| Text shown |
2024 AIChE Annual Meeting

Machine Learning Driven Quantitation of Viable Capsids for Gene Therapy Applications

Viral vectors are a promising treatment option for a range of genetic disorders and diseases due to their ability to effectively deliver therapeutic genes to specific cells. However, large-scale production remains challenging, as viral vectors must not only be efficient but also safe to administer to patients. Currently, transmission electron microscopy (TEM) is the standard for high-fidelity quality control, allowing trained technicians to directly visualize and count viral capsids. This manual process of counting viable capsids is both time-consuming and prone to human error, which poses a challenge, especially when scaling up the production of potentially life-saving therapies.

| Brief 1 |
Retype the abstract from "Viral vectors are" up to and including "potentially life-saving therapies.".
| Brief 2 |
According to the abstract, what method is currently the standard for high-fidelity quality control?
The data after this point comes from a separate source.

| Material provided |
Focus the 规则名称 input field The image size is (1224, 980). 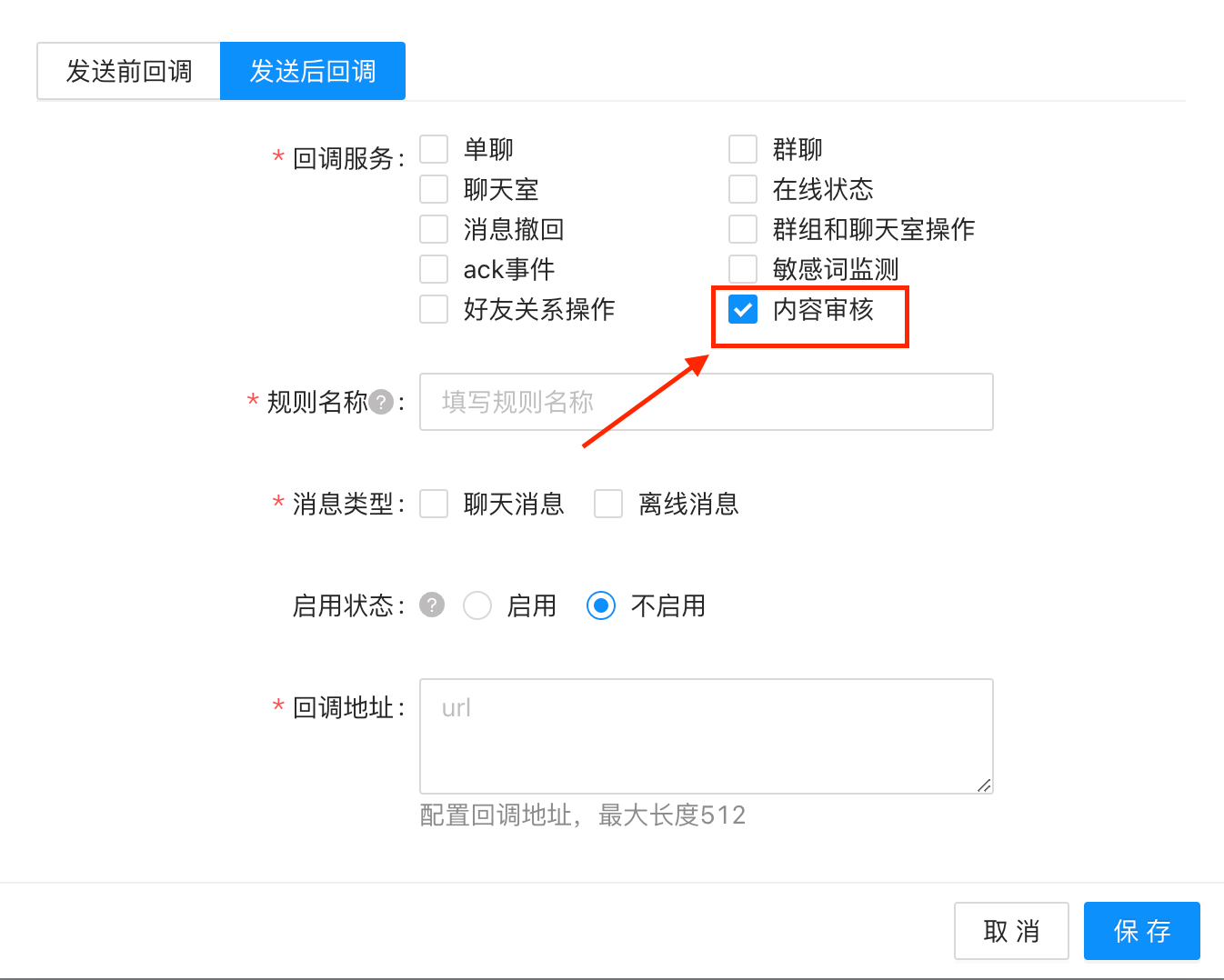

| Answer section 1 |
Viral vectors are a promising treatment option for a range of genetic disorders and diseases due to their ability to effectively deliver therapeutic genes to specific cells. However, large-scale production remains challenging, as viral vectors must not only be efficient but also safe to administer to patients. Currently, transmission electron microscopy (TEM) is the standard for high-fidelity quality control, allowing trained technicians to directly visualize and count viral capsids. This manual process of counting viable capsids is both time-consuming and prone to human error, which poses a challenge, especially when scaling up the production of potentially life-saving therapies.

| Answer section 2 |
Transmission electron microscopy (TEM)